Long-Form Audio STT Evaluation
November 14, 2025 · View on GitHub
Comparative evaluation of speech-to-text models on long-form audio transcription, measuring word accuracy and punctuation fidelity against professional reference transcripts.
Test Methodology
Audio Source: 27-minute English podcast (4,748 words, 688 punctuation marks) Reference: Professional human transcription Evaluation Metrics: Word Error Rate (WER), Character Error Rate (CER), Punctuation Accuracy Models Evaluated: 8 configurations (3 local, 5 cloud)
Results Summary
Key Takeaways
- Local Whisper-Base reaches the highest word accuracy (82.48%) but adds only 21.90% of the reference punctuation, so post-editing remains mandatory for narrative polish.
- Cloud APIs sit within 1.5 percentage points of the top local word score yet capture roughly twice the punctuation (up to 51.17%), which lowers manual formatting time even when word accuracy is similar.
- Over-punctuation varies widely: Speechmatics inserts 46% more marks than the reference, while Deepgram Nova-3 stays close to the professional transcript (698 vs 688 marks).
Word Accuracy Performance
Legend: Green = Local models, Blue = Cloud models. Regenerate the SVGs with python3 scripts/generate_charts.py when values change.

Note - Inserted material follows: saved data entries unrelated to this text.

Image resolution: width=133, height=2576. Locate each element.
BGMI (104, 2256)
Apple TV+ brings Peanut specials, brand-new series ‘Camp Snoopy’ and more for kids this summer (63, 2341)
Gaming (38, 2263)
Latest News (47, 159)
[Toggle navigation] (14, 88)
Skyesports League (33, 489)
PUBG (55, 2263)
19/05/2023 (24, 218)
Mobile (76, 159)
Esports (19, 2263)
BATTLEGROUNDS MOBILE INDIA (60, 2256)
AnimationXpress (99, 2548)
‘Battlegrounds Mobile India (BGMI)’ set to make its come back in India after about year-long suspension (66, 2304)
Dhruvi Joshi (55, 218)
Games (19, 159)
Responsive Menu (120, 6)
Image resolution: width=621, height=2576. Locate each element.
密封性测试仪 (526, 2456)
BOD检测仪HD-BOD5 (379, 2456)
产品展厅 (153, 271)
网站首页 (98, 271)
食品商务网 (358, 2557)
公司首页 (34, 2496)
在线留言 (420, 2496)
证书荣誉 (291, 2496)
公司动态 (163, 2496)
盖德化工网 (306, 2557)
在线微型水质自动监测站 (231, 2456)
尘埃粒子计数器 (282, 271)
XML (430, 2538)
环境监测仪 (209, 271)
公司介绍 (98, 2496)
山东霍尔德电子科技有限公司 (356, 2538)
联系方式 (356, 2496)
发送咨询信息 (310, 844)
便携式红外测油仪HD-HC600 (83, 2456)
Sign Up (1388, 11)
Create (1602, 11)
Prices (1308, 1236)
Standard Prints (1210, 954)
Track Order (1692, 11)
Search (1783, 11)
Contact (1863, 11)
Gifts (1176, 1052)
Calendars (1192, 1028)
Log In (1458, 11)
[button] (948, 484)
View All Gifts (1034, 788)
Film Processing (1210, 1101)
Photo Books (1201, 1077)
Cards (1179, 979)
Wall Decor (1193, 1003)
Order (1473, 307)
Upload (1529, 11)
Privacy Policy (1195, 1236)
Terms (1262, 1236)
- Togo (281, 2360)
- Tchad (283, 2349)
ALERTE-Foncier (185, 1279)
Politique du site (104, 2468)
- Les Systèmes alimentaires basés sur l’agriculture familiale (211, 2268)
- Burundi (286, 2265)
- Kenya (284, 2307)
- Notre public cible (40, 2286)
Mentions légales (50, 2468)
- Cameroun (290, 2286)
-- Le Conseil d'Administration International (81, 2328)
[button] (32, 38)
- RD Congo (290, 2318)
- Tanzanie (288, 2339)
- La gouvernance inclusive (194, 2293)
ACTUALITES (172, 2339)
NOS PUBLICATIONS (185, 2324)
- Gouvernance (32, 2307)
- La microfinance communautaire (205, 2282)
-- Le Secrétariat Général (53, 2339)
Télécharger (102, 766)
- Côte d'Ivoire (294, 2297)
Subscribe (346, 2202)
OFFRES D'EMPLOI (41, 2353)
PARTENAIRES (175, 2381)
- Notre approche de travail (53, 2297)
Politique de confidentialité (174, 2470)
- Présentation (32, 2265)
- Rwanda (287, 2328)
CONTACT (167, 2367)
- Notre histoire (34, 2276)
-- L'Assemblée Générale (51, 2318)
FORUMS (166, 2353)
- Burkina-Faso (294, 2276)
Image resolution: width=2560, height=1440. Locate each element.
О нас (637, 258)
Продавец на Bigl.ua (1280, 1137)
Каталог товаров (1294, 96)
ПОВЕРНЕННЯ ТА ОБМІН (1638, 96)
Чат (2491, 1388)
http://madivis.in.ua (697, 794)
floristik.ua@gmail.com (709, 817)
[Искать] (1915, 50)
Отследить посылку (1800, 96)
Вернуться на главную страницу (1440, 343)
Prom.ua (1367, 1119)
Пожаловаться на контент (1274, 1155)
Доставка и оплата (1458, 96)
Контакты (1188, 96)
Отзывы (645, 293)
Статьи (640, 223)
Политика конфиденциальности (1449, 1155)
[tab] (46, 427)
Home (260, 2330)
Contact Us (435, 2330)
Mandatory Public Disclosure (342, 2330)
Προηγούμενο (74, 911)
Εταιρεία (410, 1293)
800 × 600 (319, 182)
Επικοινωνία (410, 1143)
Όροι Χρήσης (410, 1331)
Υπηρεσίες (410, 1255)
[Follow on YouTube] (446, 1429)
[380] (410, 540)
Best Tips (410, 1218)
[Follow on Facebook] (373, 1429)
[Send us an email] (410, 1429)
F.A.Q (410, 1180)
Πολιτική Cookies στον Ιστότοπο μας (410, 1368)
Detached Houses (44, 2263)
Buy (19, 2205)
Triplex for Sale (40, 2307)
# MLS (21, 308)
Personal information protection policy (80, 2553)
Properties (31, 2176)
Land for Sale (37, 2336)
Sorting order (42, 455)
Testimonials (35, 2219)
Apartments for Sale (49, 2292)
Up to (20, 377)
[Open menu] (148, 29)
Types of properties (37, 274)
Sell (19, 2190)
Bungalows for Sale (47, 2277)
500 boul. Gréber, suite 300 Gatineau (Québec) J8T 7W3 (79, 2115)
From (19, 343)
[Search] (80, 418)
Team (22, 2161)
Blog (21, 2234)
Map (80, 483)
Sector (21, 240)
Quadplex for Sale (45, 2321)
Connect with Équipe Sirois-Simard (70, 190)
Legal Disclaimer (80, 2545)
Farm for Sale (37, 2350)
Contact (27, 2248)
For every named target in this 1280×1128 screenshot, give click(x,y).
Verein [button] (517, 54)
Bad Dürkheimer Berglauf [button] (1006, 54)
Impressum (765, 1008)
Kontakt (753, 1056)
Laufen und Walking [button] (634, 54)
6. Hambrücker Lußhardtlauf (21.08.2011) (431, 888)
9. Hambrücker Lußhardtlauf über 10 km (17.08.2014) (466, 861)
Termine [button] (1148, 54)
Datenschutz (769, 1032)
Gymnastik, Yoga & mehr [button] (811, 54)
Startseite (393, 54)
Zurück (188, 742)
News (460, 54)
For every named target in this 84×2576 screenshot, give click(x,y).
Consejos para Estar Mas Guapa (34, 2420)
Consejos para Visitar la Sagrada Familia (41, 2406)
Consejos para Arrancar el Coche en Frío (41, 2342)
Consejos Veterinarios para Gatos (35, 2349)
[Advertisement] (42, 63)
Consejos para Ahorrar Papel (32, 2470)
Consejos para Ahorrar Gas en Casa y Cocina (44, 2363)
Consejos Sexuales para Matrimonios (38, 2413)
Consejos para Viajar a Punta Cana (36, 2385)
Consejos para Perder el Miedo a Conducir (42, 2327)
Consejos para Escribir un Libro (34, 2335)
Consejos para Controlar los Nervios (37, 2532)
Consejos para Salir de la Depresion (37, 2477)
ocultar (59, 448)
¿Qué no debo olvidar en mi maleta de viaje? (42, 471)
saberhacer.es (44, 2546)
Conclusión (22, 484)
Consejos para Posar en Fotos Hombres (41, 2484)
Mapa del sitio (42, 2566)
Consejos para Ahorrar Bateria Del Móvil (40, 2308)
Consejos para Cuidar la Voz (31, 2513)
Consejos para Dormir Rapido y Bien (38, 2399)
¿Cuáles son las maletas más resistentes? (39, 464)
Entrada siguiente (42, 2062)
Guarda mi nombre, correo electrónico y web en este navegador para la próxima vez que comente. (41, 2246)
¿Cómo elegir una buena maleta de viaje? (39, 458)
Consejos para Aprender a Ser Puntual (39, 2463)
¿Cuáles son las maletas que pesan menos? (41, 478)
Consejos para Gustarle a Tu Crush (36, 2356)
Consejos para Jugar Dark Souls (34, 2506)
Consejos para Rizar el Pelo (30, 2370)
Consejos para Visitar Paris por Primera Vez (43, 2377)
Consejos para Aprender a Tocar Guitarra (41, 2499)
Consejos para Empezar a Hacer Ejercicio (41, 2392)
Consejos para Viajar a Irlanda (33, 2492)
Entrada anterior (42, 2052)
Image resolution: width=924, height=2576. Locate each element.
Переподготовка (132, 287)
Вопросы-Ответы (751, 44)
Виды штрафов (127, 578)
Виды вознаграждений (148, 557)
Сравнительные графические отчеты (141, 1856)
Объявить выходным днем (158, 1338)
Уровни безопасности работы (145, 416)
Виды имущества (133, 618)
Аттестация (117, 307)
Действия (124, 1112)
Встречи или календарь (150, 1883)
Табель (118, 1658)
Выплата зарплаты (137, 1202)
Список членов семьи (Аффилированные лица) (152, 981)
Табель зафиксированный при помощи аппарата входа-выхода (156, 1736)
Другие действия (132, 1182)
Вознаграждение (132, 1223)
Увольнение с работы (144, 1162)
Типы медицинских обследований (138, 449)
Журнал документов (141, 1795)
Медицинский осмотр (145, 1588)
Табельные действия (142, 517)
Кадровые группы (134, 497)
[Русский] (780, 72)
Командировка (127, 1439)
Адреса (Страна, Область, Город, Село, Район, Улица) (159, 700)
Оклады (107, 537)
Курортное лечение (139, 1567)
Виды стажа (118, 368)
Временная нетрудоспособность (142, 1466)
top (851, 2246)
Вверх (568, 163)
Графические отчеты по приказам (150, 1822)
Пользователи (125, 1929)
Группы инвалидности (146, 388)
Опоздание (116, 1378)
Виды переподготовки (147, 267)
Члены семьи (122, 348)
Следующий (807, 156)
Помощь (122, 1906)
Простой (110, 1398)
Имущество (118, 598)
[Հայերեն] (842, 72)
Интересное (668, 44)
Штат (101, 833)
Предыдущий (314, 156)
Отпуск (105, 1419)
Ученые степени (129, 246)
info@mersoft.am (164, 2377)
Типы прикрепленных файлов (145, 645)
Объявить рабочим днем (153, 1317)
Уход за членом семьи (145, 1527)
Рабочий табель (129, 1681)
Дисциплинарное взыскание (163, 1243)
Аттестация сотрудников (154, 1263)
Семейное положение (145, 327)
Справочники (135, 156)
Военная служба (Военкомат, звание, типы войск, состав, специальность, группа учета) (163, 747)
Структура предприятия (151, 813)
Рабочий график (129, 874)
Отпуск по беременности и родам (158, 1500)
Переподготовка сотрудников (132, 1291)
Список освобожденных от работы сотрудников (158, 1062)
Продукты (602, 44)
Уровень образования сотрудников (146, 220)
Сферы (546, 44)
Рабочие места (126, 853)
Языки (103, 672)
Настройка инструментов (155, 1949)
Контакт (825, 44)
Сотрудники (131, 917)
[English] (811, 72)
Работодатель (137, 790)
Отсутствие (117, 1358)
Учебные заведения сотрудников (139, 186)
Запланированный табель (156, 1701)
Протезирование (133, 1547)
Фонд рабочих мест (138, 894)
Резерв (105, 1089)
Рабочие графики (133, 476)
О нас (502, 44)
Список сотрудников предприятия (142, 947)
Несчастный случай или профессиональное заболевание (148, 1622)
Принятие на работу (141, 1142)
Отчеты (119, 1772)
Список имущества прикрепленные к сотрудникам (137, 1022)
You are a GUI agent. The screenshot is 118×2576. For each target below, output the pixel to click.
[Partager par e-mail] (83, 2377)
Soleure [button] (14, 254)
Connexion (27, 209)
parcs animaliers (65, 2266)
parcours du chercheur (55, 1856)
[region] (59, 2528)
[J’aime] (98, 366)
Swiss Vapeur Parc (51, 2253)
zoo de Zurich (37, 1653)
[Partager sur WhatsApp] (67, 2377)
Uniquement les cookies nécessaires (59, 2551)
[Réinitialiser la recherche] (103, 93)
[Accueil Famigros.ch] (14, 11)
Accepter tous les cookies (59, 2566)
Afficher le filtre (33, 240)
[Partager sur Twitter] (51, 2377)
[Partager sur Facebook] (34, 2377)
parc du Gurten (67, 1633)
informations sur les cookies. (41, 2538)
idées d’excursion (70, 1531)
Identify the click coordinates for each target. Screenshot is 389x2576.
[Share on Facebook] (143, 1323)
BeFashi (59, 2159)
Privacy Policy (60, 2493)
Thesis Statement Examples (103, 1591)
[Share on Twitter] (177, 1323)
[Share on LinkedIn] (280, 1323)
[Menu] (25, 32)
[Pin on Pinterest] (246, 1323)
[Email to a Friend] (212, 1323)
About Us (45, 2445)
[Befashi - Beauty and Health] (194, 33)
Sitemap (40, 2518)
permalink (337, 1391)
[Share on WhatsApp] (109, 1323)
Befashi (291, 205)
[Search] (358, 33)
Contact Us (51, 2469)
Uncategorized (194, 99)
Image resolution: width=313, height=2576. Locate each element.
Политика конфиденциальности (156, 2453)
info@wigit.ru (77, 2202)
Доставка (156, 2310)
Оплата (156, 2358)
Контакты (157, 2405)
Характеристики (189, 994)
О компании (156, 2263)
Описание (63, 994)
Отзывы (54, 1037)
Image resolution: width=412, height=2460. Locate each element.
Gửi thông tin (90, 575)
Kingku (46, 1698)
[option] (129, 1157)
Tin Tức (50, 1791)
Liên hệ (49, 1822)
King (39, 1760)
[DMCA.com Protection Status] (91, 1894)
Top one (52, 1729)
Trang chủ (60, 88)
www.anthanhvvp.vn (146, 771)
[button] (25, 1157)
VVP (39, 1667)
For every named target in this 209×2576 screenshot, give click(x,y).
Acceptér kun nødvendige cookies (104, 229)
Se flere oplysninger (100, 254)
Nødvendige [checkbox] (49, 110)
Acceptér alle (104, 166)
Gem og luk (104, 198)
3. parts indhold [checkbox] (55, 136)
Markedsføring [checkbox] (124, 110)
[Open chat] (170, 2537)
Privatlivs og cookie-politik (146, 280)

W-Base = Whisper-Base, W-Base = Whisper-Base Auto-detect, DG = Deepgram, OAI = OpenAI*
| Rank | Provider | Model | WER % | CER % | Word Accuracy % | Punctuation % |
|---|---|---|---|---|---|---|
| 1 | Local | Whisper-Base | 17.52 | 5.38 | 82.48 | 21.90 |
| 2 | Local | Whisper-Base (auto-detect) | 17.52 | 5.38 | 82.48 | 21.90 |
| 3 | Deepgram | Nova-3 | 18.72 | 7.33 | 81.28 | 51.17 |
| 4 | AssemblyAI | Best | 18.79 | 6.24 | 81.21 | 48.43 |
| 5 | OpenAI | Whisper-1 | 19.27 | 6.40 | 80.73 | 44.44 |
| 6 | Gladia | Solaria-1 | 20.83 | 6.30 | 79.17 | 44.13 |
| 7 | Speechmatics | SLAM-1 | 21.65 | 7.15 | 78.35 | 38.23 |
| 8 | Local | Whisper-Tiny | 22.49 | 8.39 | 77.51 | 18.78 |
Punctuation Accuracy Performance
| Rank | Provider | Model | Punctuation % | Context Match % | Punct Count | Word Accuracy % |
|---|---|---|---|---|---|---|
| 1 | Deepgram | Nova-3 | 51.17 | 32.33 | 698/688 | 81.28 |
| 2 | AssemblyAI | Best | 48.43 | 33.72 | 791/688 | 81.21 |
| 3 | OpenAI | Whisper-1 | 44.44 | 34.42 | 911/688 | 80.73 |
| 4 | Gladia | Solaria-1 | 44.13 | 22.56 | 651/688 | 79.17 |
| 5 | Speechmatics | SLAM-1 | 38.23 | 30.00 | 1003/688 | 78.35 |
| 6 | Local | Whisper-Base | 21.90 | 13.02 | 292/688 | 82.48 |
| 7 | Local | Whisper-Tiny | 18.78 | 8.60 | 288/688 | 77.51 |
Analysis
Word Error Rate (WER) Comparison
Local vs Cloud Performance
Word Accuracy:
- Local Whisper-Base achieved the highest word accuracy (82.48%)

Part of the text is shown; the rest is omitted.